THE DATA:
________________________________________

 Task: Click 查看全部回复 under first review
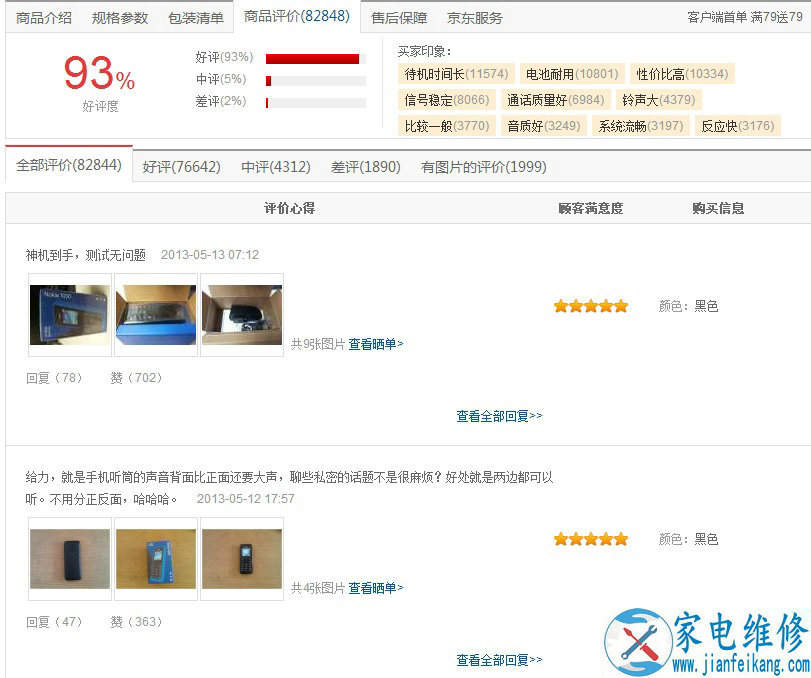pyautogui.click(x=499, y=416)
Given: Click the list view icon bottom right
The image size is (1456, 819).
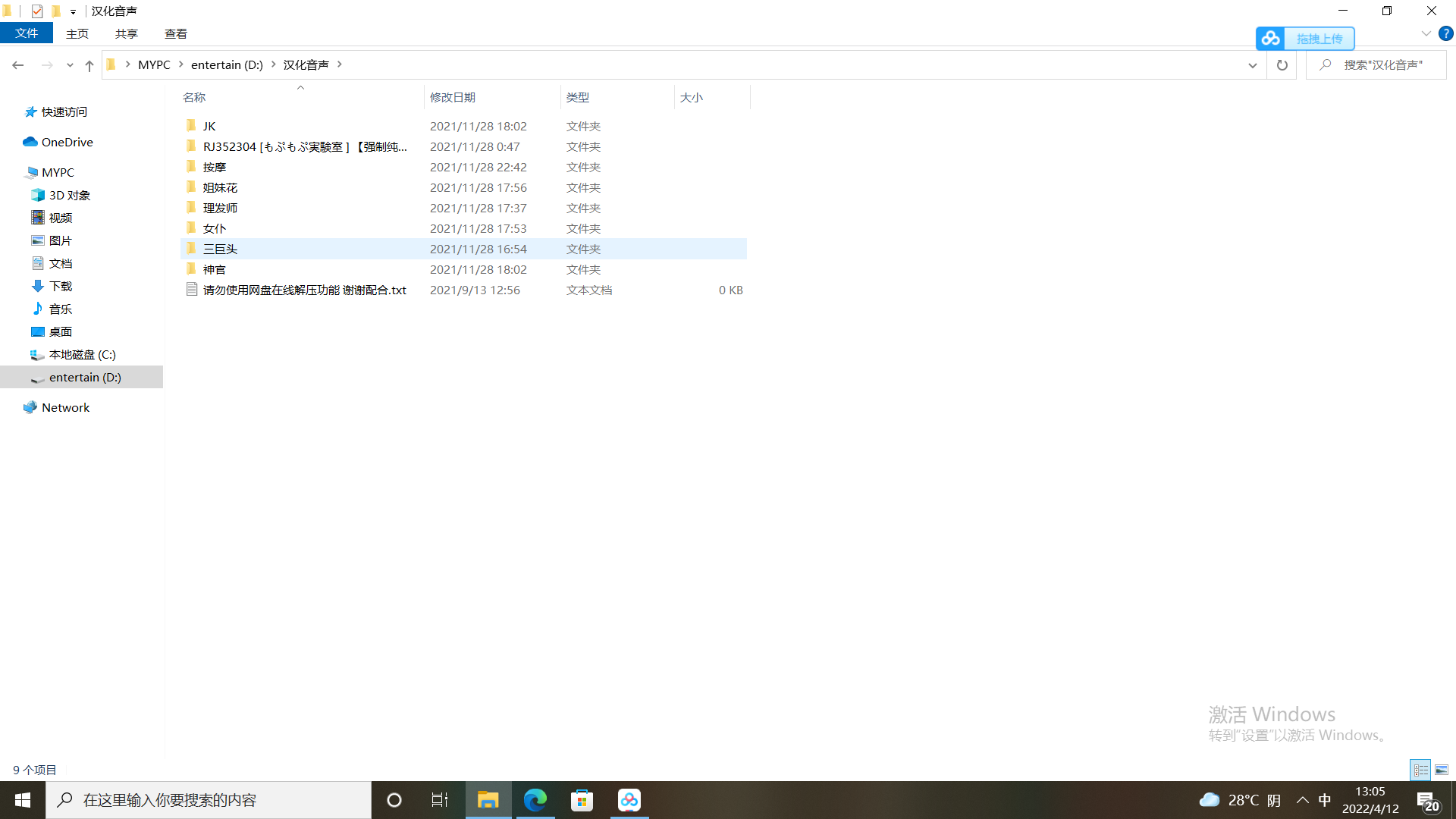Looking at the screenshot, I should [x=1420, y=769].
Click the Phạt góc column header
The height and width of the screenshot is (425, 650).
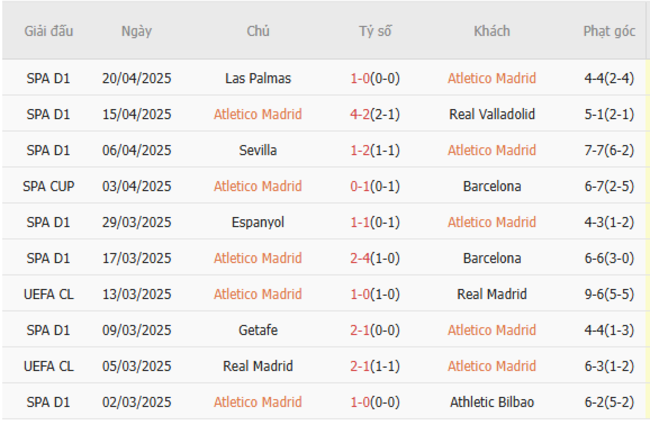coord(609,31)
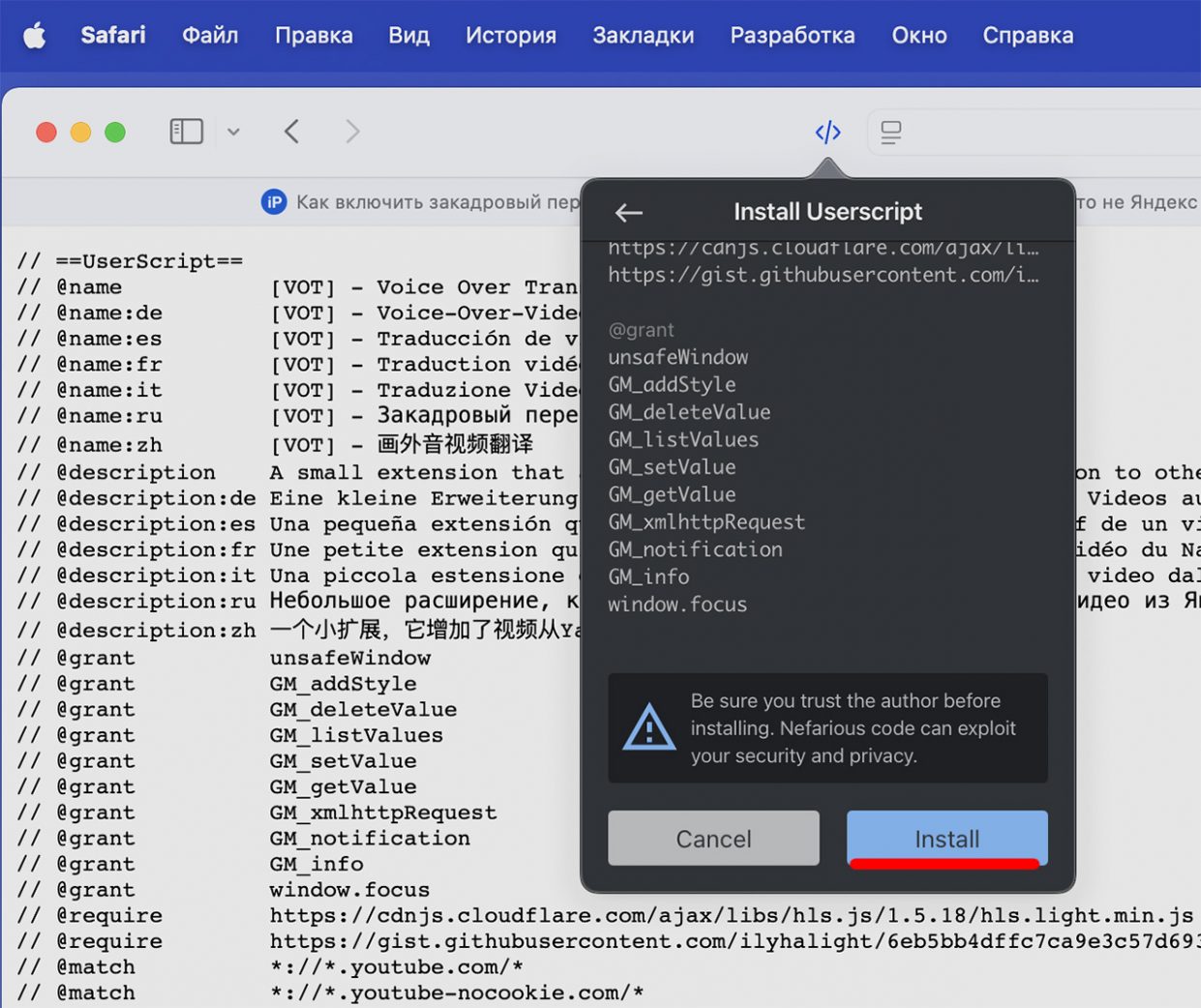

________________________________________

YOUR TASK: An exact reproduction of the material is needed, without its images.

RESPONSE TO THE EXERCISE:
 Task: Click 查看全部回复 under first review
pyautogui.click(x=499, y=416)
Given: Click the list view icon bottom right
The image size is (1456, 819).
Looking at the screenshot, I should [x=1420, y=769].
Click the Phạt góc column header
The height and width of the screenshot is (425, 650).
coord(609,31)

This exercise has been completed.